BUT but but .. having been rather nasty, I must say that SOME people impressed, including someone who (I'd hitherto thought) is too young to carry off a Little Black Dress. Another known face [2] lurked backstage but was cheered the most during the curtain call. The director did a rubber-jointed cameo in the first scene. This affected his voice projection but impressed the shit out of me, especially the bit where he stayed upside down for the longest while and Ram [1] addressed his upthrust posterior. Oh, and Hanuman (Ritam?) totally rocked in Circuit Warsi mode. That’s an idea .. how about Munnabhai meets the Mahabharat? (Or the Ramayana, as the case may be, but that’s not so alliterative).

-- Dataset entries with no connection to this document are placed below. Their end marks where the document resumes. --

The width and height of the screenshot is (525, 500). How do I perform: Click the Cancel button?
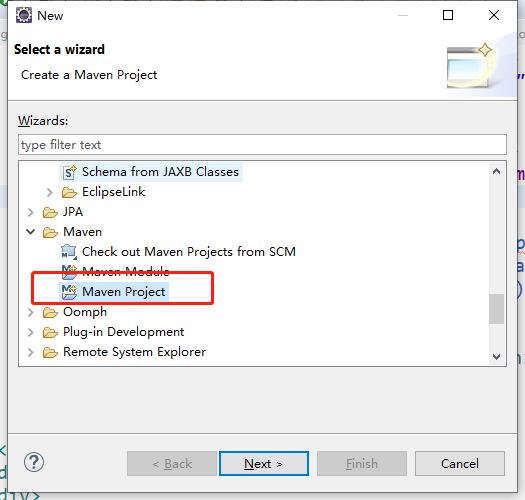point(460,463)
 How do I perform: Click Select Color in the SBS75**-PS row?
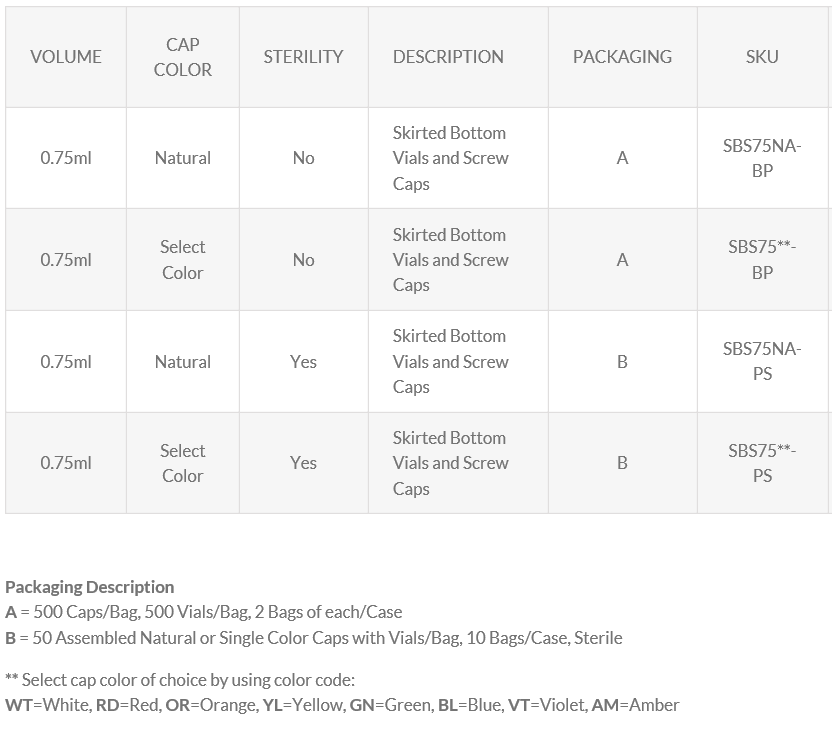point(183,463)
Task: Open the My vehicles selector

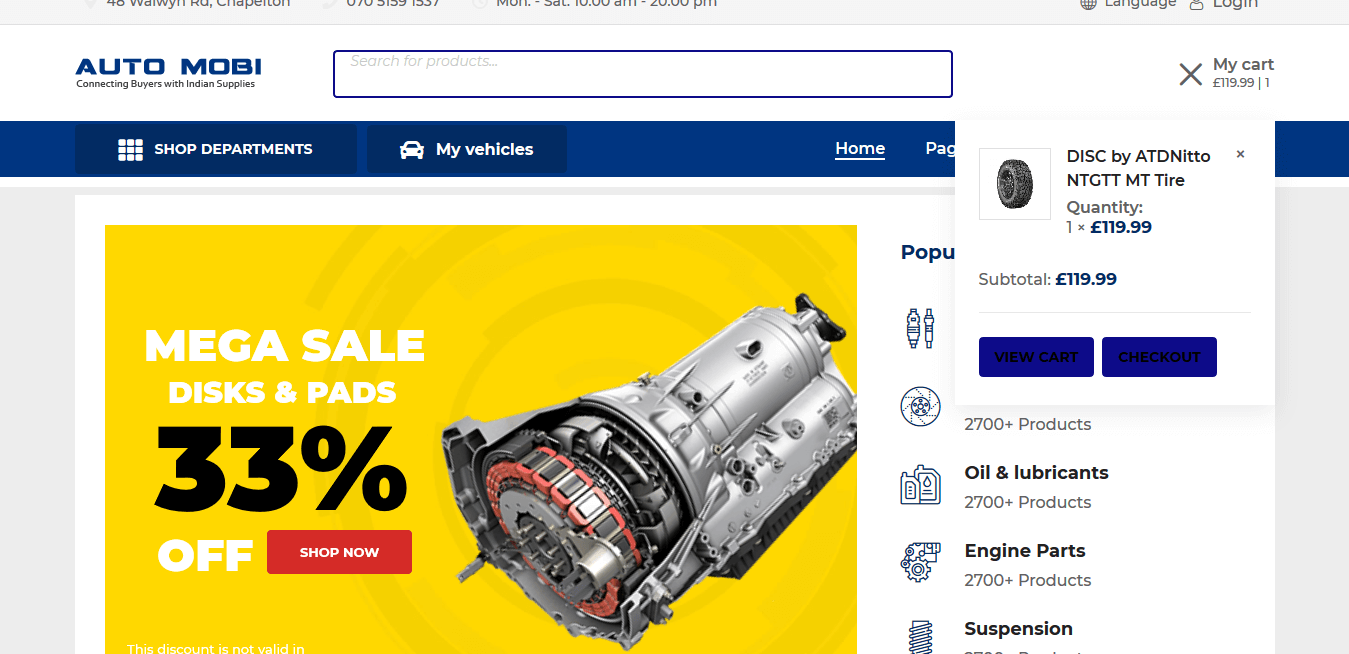Action: [x=467, y=149]
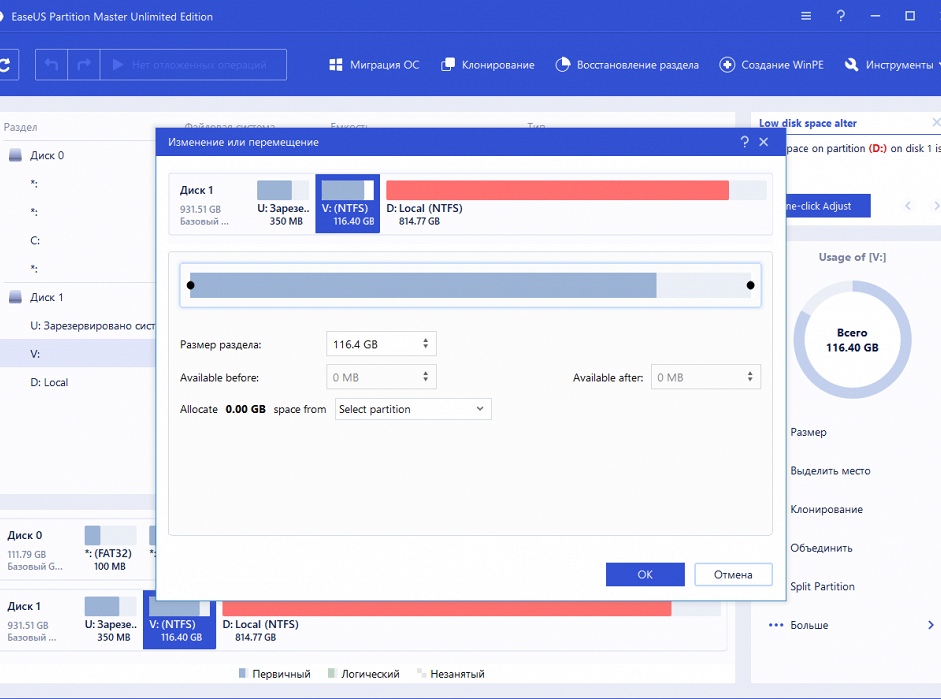Expand the Tools (Инструменты) dropdown menu
Viewport: 941px width, 699px height.
(x=888, y=65)
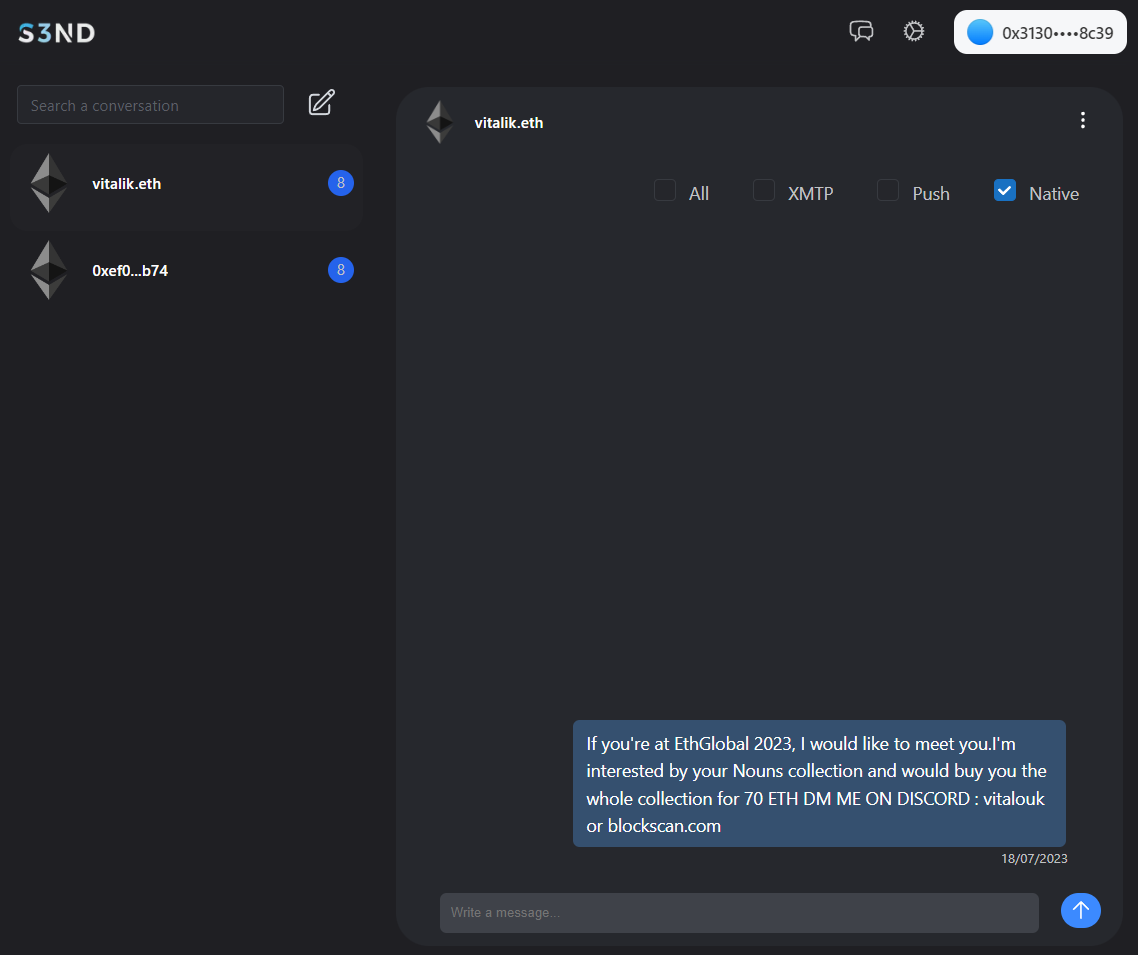Click vitalik.eth's Ethereum avatar in the sidebar
Screen dimensions: 1138x955
pyautogui.click(x=48, y=183)
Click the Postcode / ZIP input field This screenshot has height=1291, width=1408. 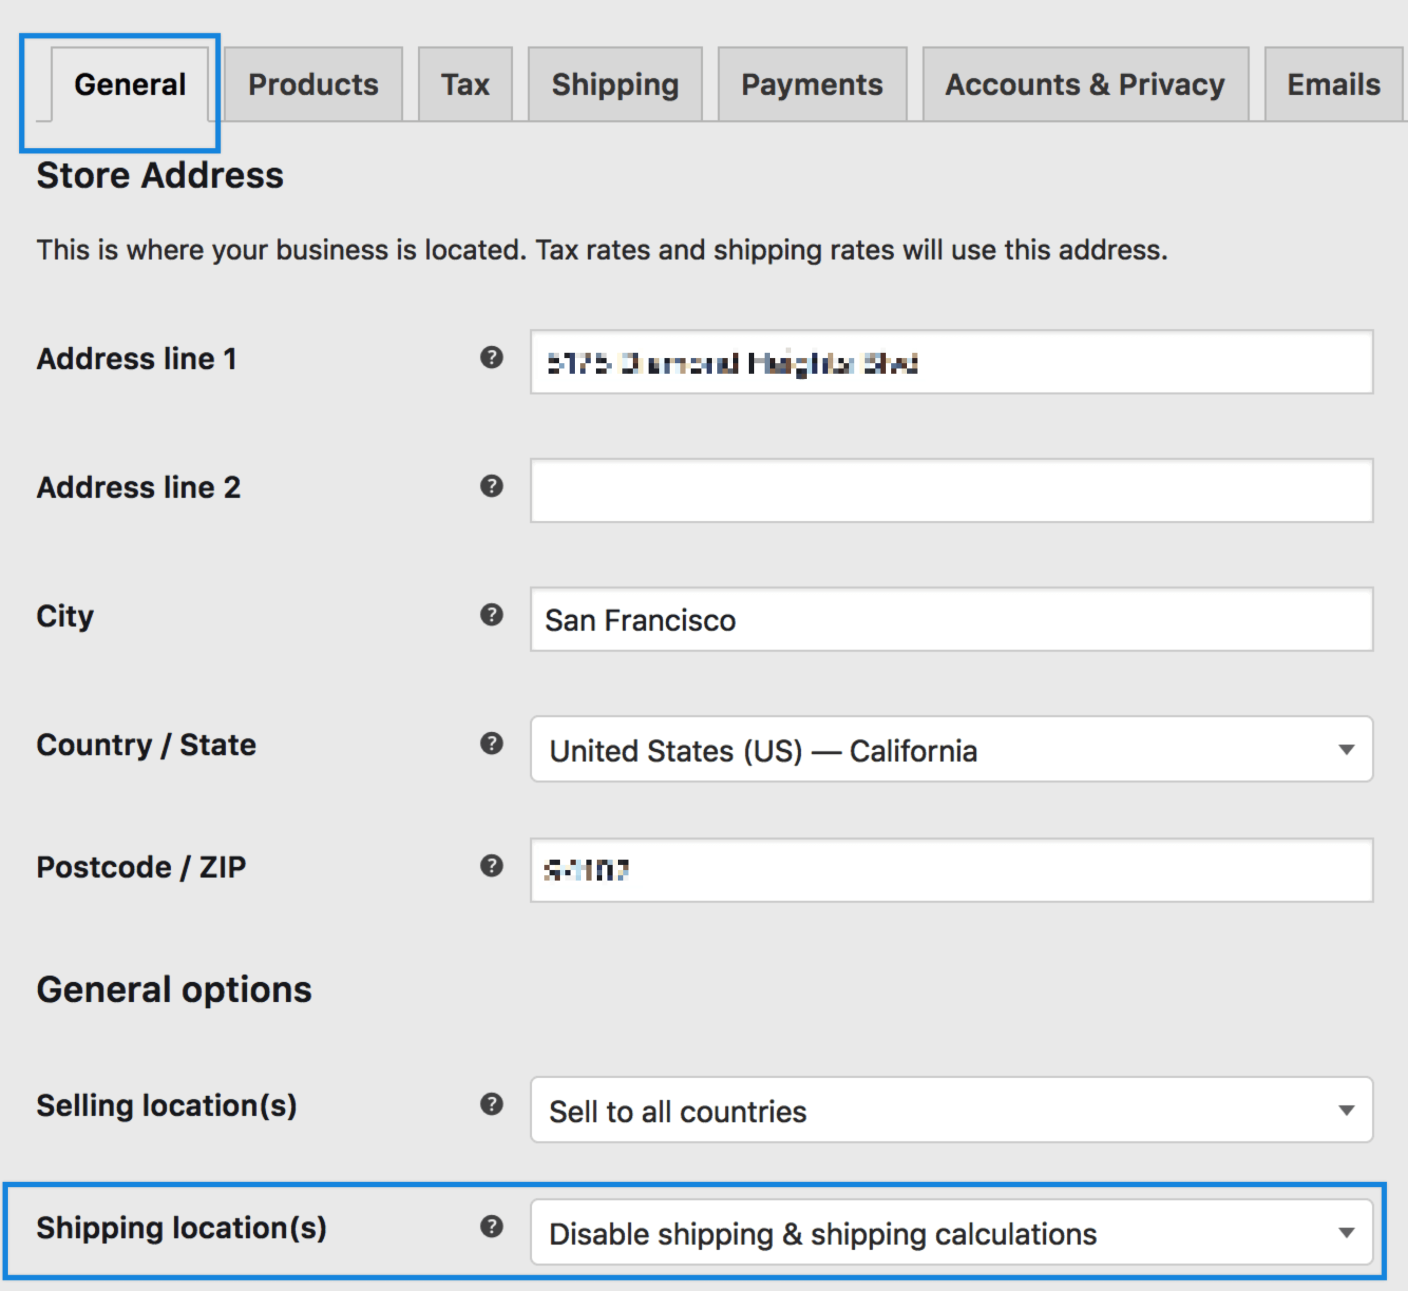point(950,870)
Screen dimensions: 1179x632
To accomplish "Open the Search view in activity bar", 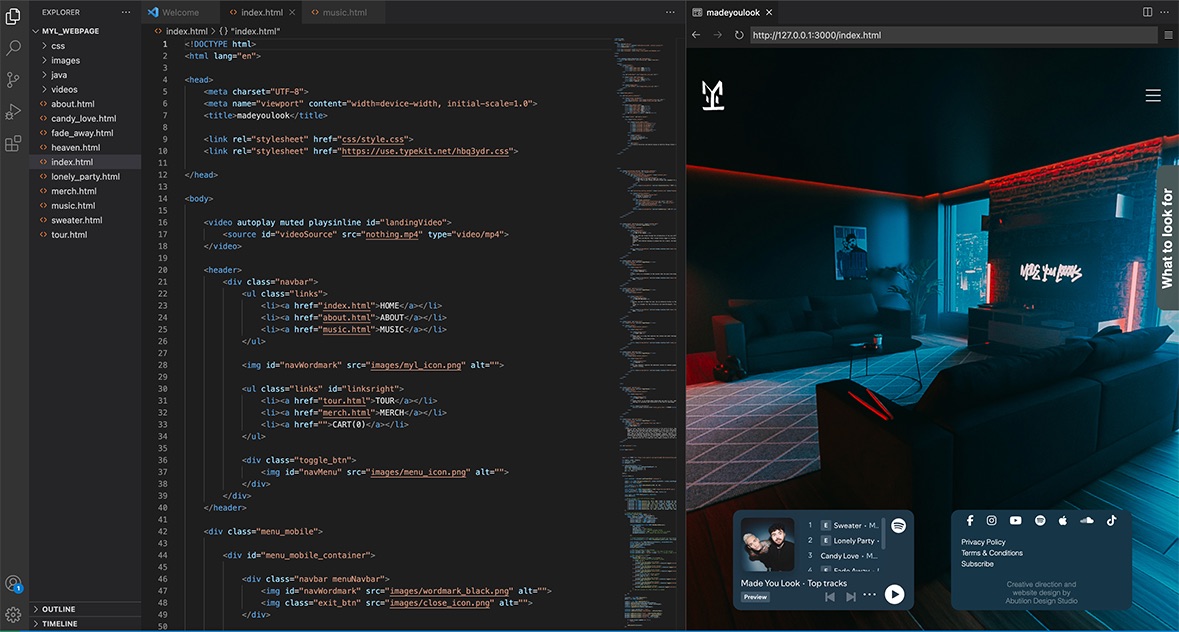I will 14,47.
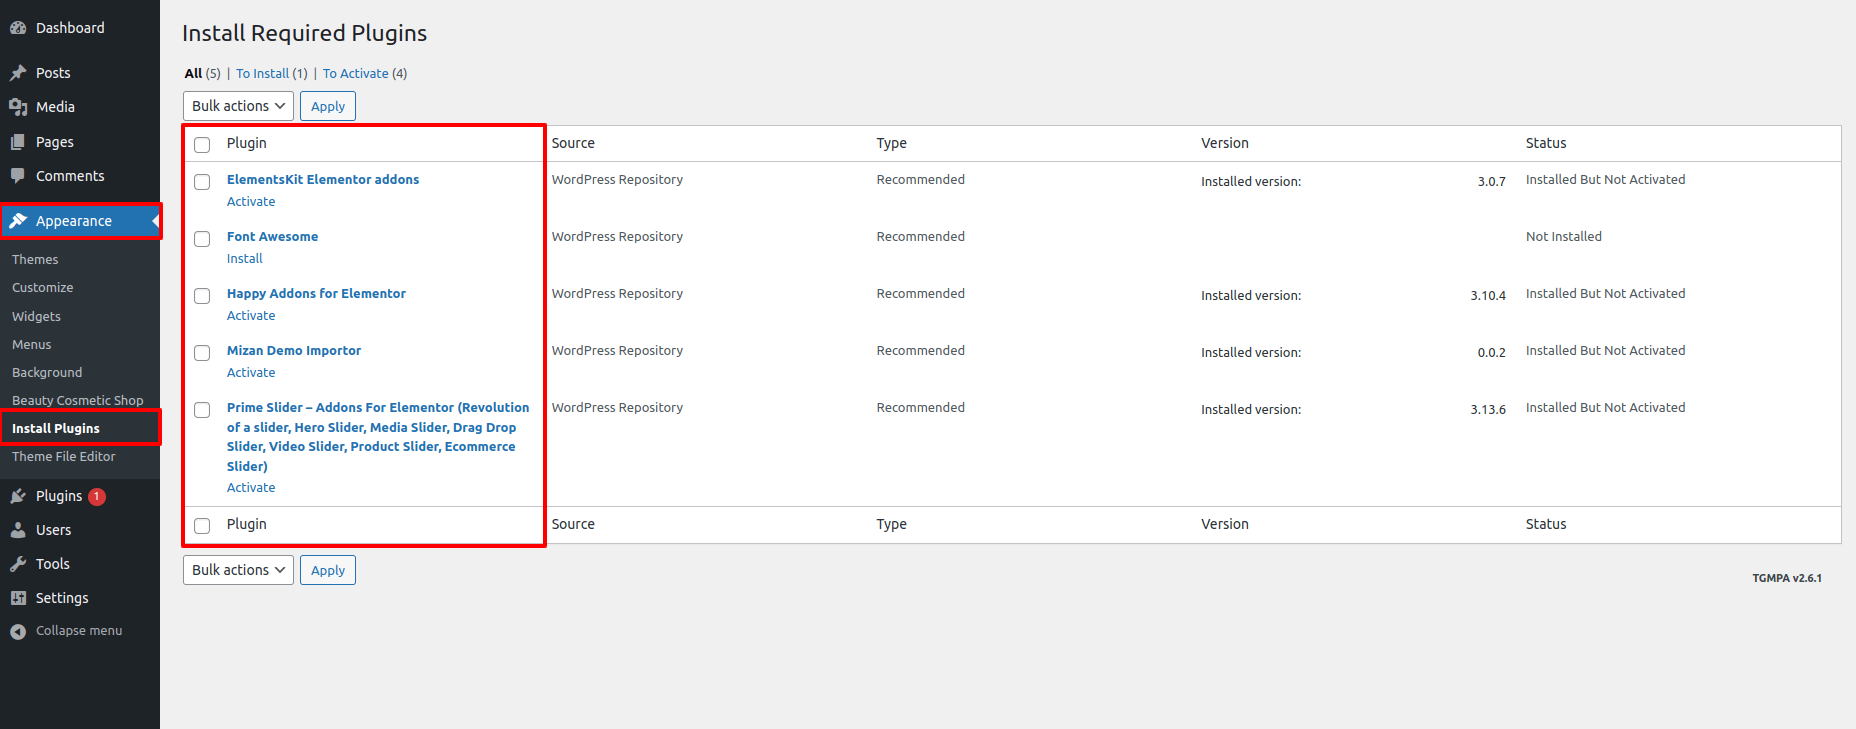Tick the Font Awesome plugin checkbox
This screenshot has width=1856, height=729.
(202, 239)
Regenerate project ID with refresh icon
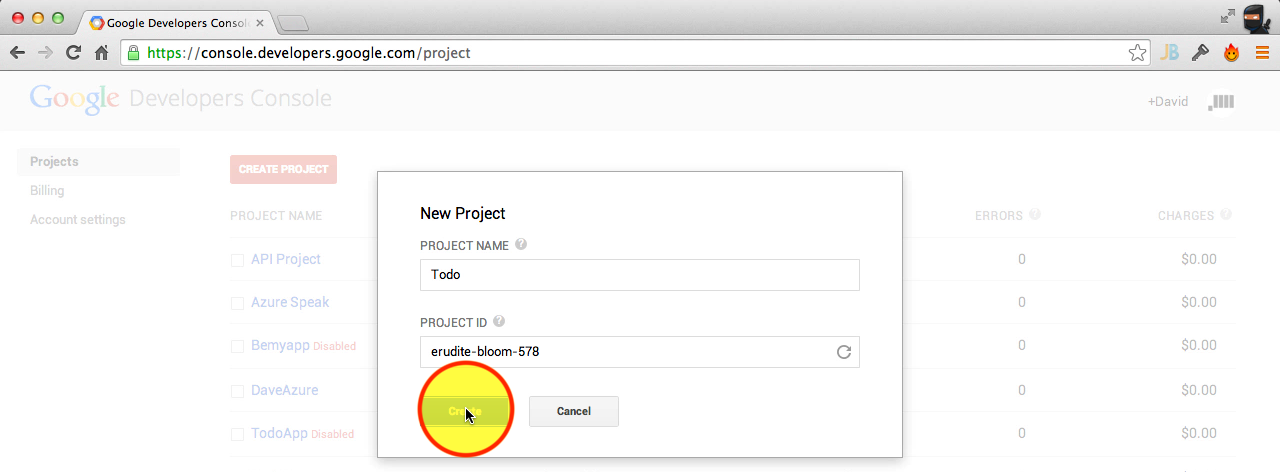 843,352
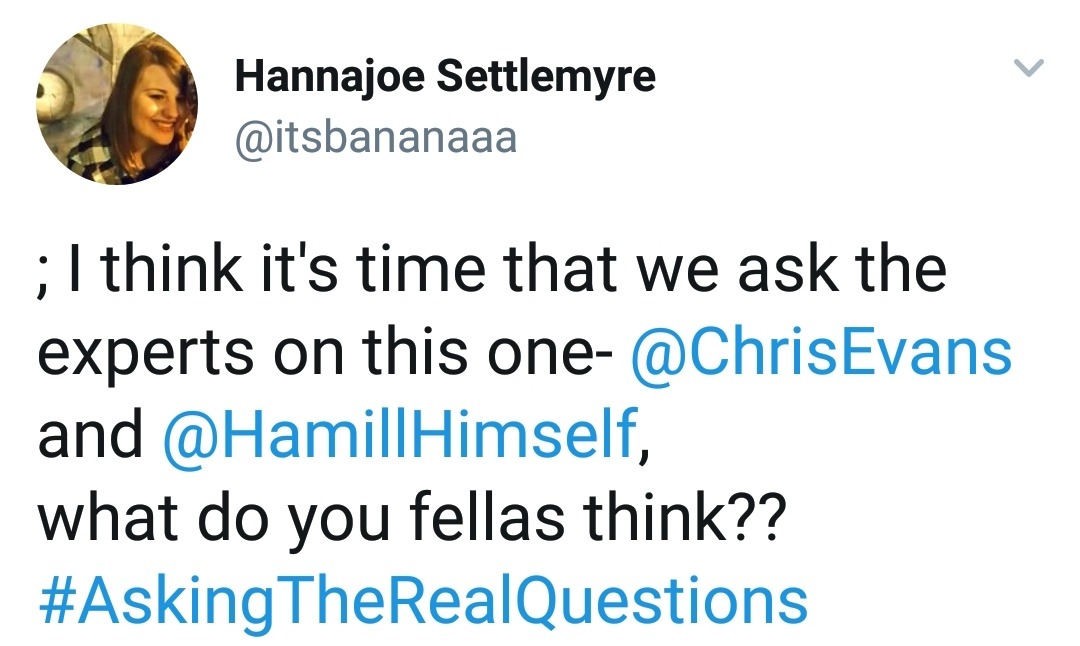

Incidentally, we arrived far too early for the show and had to hang around (and perspire gently) in the lobby for a bit. Then we found the hall door open and drifted in to enjoy the air-con. Lo and behold, there was a rehearsal in progress. With show-time a mere half-hour away? I know the feeling. Before enlightenment (i.e., giving up all hope of academic excellence), I too used to have these last-moment mugga (= swot) sessions before term exams, as we walked up from the assembly hall to class. So there we were, enjoying the cliquey feeling of actually being in on the last rehearsal, occasionally waving back (nonchalantly) at certain theatre people who (incredulously) espied us in the seats (the hall lights were up). Until a suave young gentleman all in black came and threw us out into the sweaty wilderness again. I was most impressed by his persistence and panache. A pleasure being chucked out by you, Bikram (I think). We must do it again some time.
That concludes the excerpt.